The precision of an estimate of the association between exposure and outcome is usually expressed as a confidence interval (usually a 95% confidence interval). The confidence interval can be interpreted as the interval which, with a 95% certainty, holds the true value of the association if the study is unbiased. Consequently, the wider the confidence interval, the less certain we are that we have precisely estimated the strength of the association. The width of the confidence interval is determined by the number of subjects with the outcome of interest, which in turn is determined by the sample size.
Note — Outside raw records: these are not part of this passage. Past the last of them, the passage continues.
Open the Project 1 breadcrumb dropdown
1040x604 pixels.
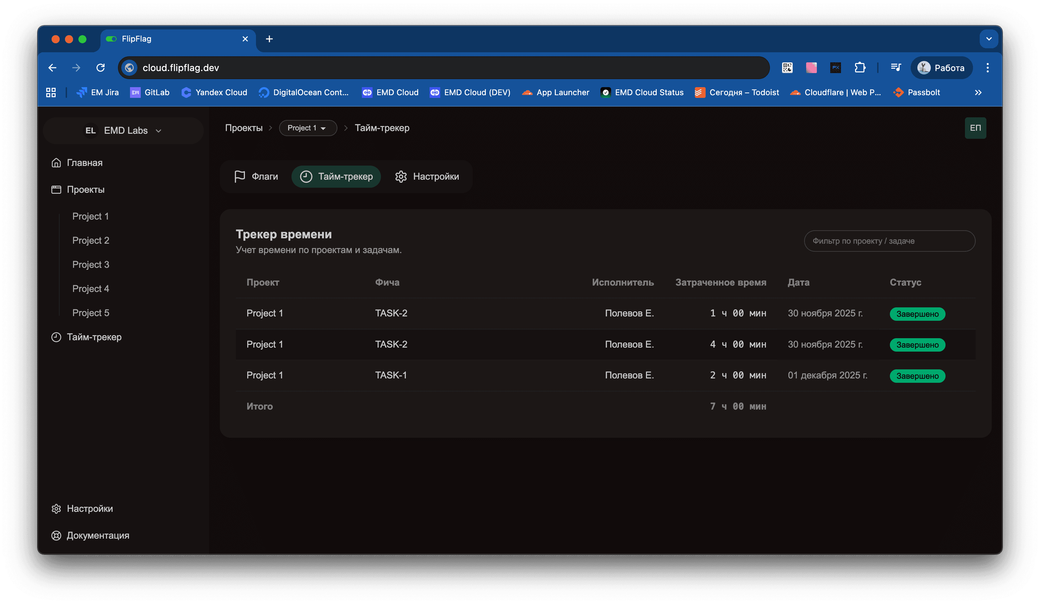[x=307, y=128]
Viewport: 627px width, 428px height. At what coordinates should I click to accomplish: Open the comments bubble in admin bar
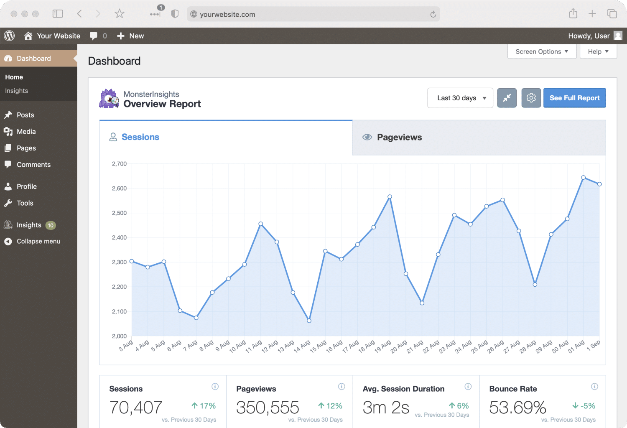tap(94, 36)
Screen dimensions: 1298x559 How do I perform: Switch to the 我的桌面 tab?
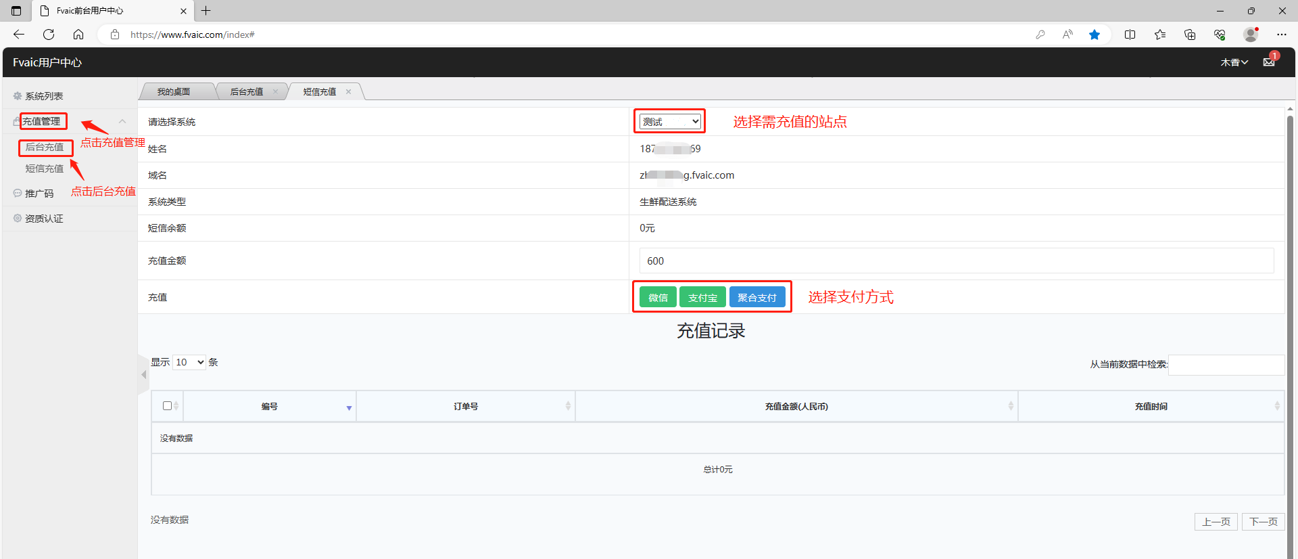[174, 92]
A p value is closely related to a confidence interval, but is interpreted as the probability that the findings would be as observed, or even more extreme, if the null hypothesis, which usually states that the exposure has no effect on the outcome, were true.11 A p value above 0.05 translates to a 95% confidence interval that includes the null value of one, and both mean that the null hypothesis of no effect is retained. However, p values and confidence intervals are often misused to dichotomise findings into “association” (p value below < 0.05 or confidence interval excluding 1) and “no association”, but this is an overly simplistic way of describing a biologic mechanism. Common sense and clinical experience are necessary to separate a meaningful, although not statistically significant, association from a statistically significant association that has no meaning. Any association will eventually have a statistically significant point estimate if the investigator keeps adding to the sample size.
Observational studies are here to stay. Their primary strength is that they are the only possible way of studying a number of important research questions, but they are also cheaper and faster than RCTs. The negative side is their lower validity, and readers must carefully assess all the four possible explanations of an association: bias, confounding, chance, cause.